* [PROBLEM REQUIREMENTS] Leave the pictures out. Transcribe exactly every line from the start of the records through the one containing "Given: Click the Тест".

--- MATERIAL FOR THIS EXERCISE Enclosed Below ---

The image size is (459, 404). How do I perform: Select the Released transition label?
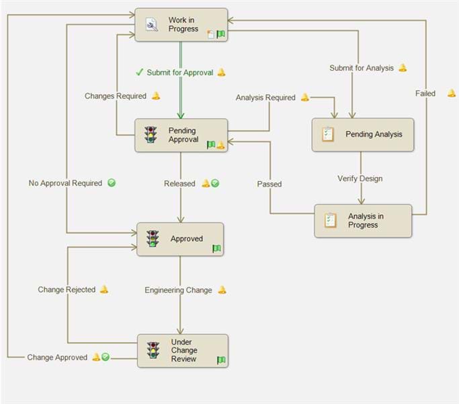[179, 183]
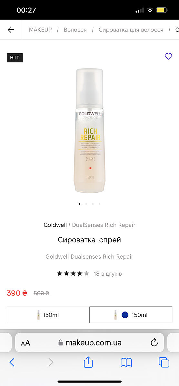This screenshot has height=386, width=179.
Task: Show open tabs in Safari
Action: [x=164, y=363]
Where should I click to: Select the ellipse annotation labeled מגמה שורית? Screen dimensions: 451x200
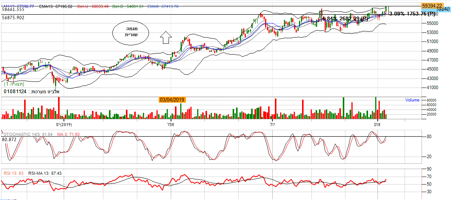(x=131, y=32)
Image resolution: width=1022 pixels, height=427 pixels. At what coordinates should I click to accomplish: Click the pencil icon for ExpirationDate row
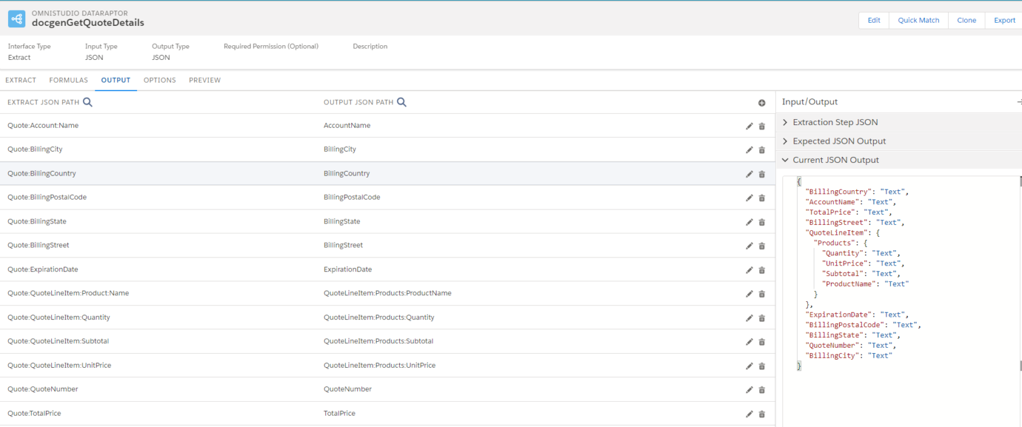pyautogui.click(x=749, y=269)
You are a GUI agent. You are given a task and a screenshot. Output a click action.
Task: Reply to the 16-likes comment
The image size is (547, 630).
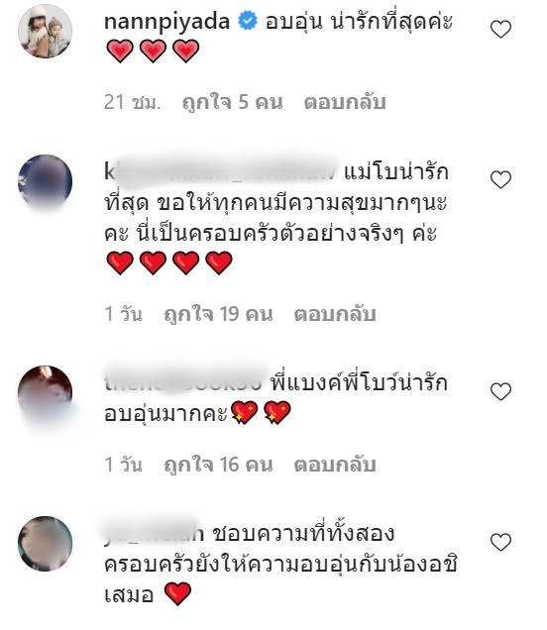335,465
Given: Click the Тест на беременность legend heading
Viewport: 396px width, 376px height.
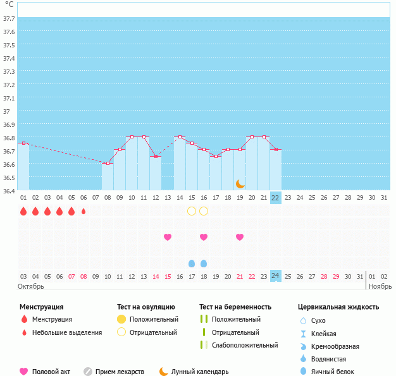Looking at the screenshot, I should [x=235, y=307].
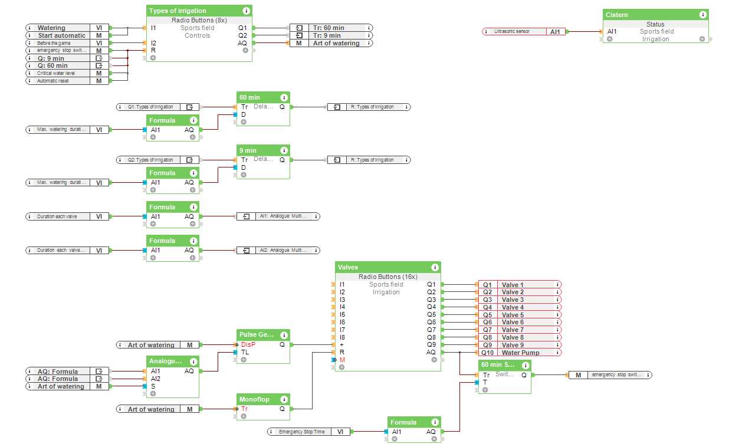
Task: Click the plus icon under the Valves outputs
Action: [433, 359]
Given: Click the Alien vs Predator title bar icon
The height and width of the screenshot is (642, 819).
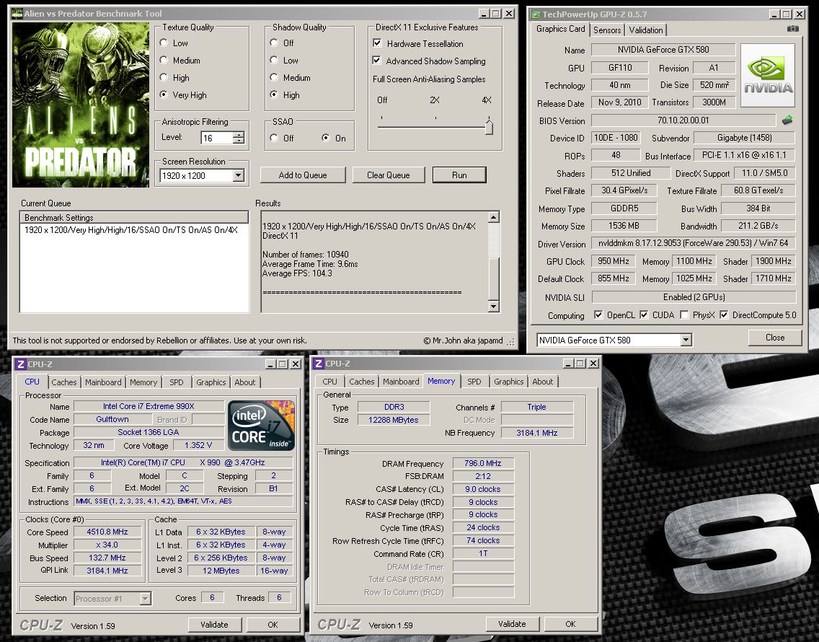Looking at the screenshot, I should click(17, 14).
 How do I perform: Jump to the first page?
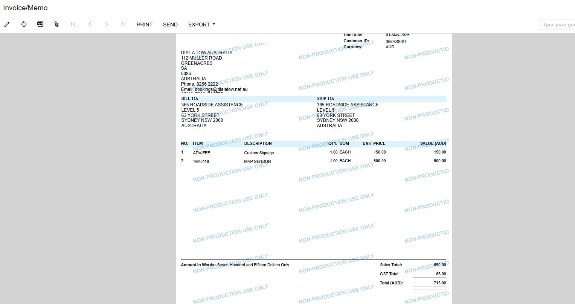pos(73,24)
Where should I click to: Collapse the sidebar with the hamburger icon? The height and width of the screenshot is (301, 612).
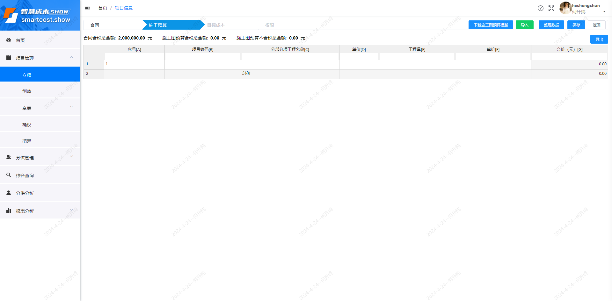[x=88, y=8]
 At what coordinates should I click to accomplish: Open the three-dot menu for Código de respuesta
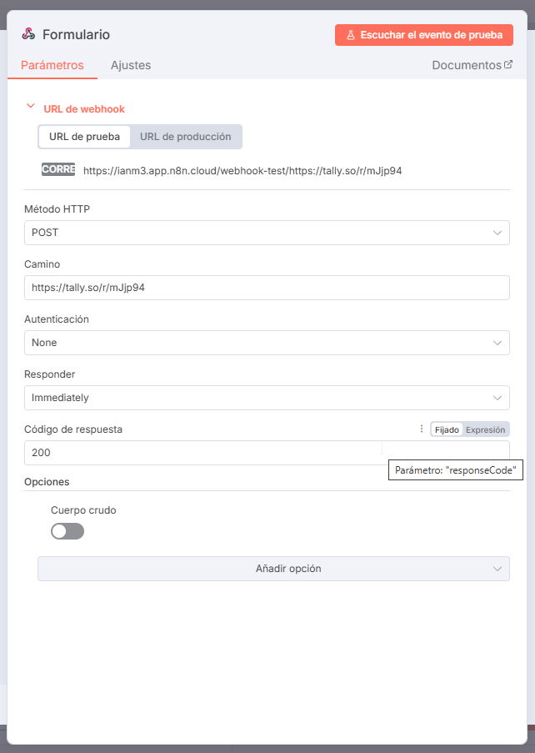click(x=422, y=429)
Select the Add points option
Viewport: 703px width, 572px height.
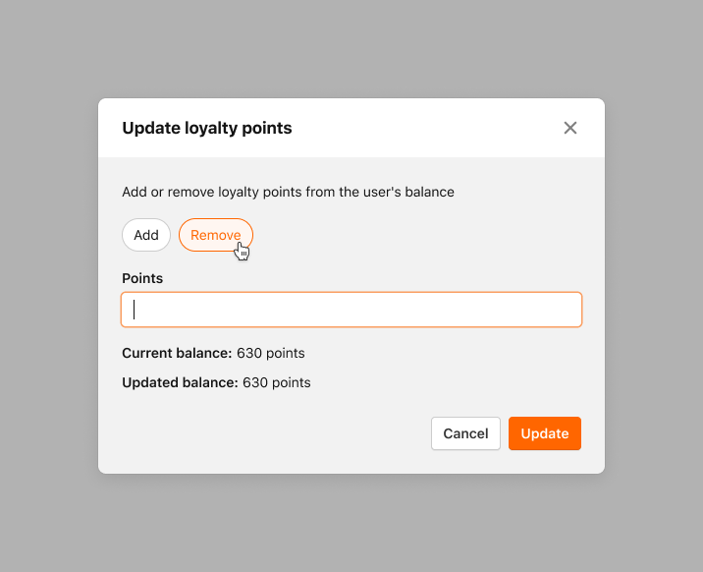146,235
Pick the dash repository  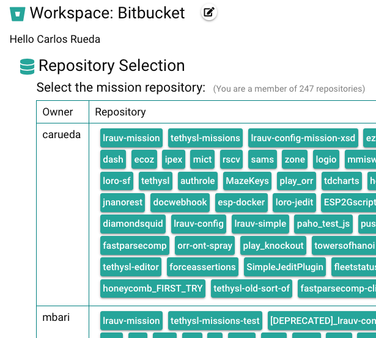(113, 160)
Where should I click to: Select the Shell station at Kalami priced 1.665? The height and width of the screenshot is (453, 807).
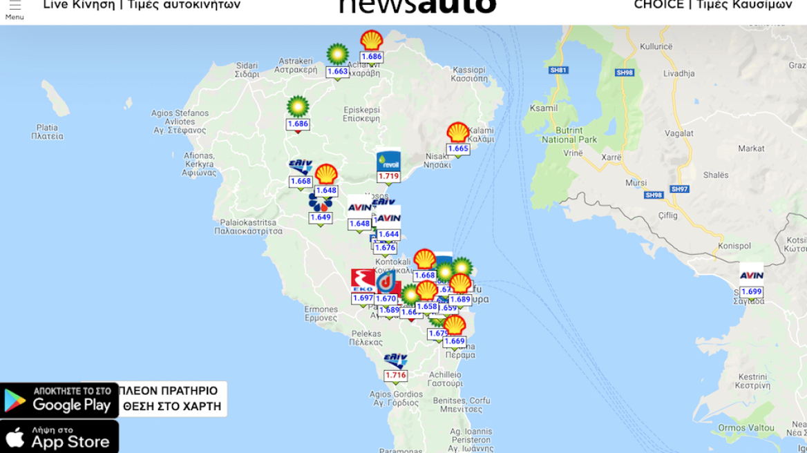[457, 133]
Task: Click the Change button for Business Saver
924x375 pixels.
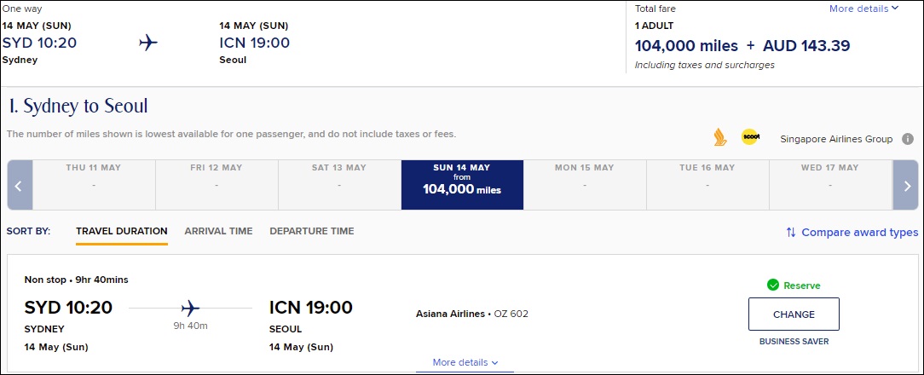Action: pyautogui.click(x=794, y=314)
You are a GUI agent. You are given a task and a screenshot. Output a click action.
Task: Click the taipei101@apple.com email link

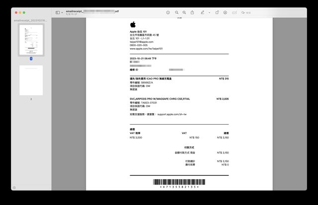point(142,42)
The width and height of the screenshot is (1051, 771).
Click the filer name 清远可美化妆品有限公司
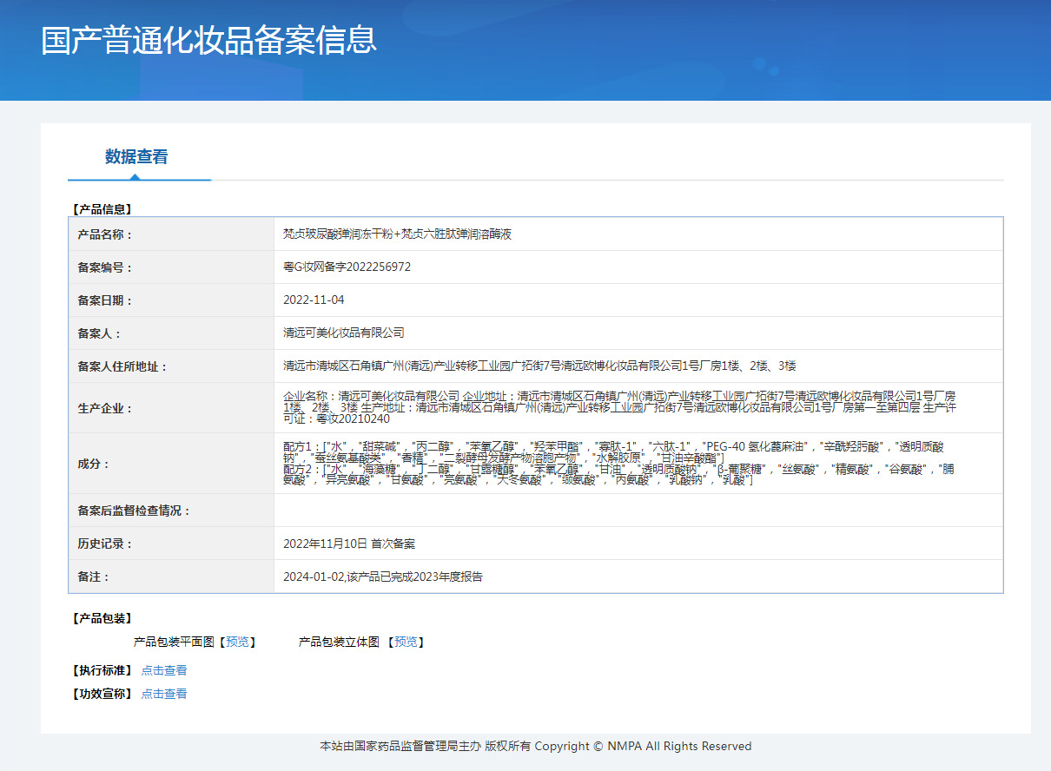344,333
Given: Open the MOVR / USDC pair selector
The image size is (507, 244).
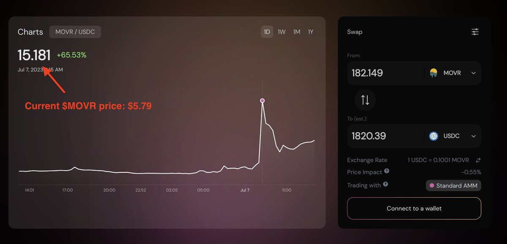Looking at the screenshot, I should [x=75, y=32].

--- End of Enclosed MATERIAL FOR THIS EXERCISE ---

* [RESPONSE AREA]
The image size is (459, 404). How do I perform: Select the Released transition label?
[179, 183]
This screenshot has height=386, width=179.
Task: Show open tabs in Safari
Action: [x=164, y=363]
Where should I click to: Select the ellipse annotation labeled מגמה שורית? Screen dimensions: 451x200
(x=131, y=32)
Image resolution: width=1022 pixels, height=427 pixels. At what coordinates should I click to accomplish: Click the pencil icon for ExpirationDate row
pyautogui.click(x=749, y=269)
You are a GUI agent. You are given a task and a screenshot. Output a click action.
Task: Reply to the 16-likes comment
The image size is (547, 630).
335,465
Given: Click the Тест на беременность legend heading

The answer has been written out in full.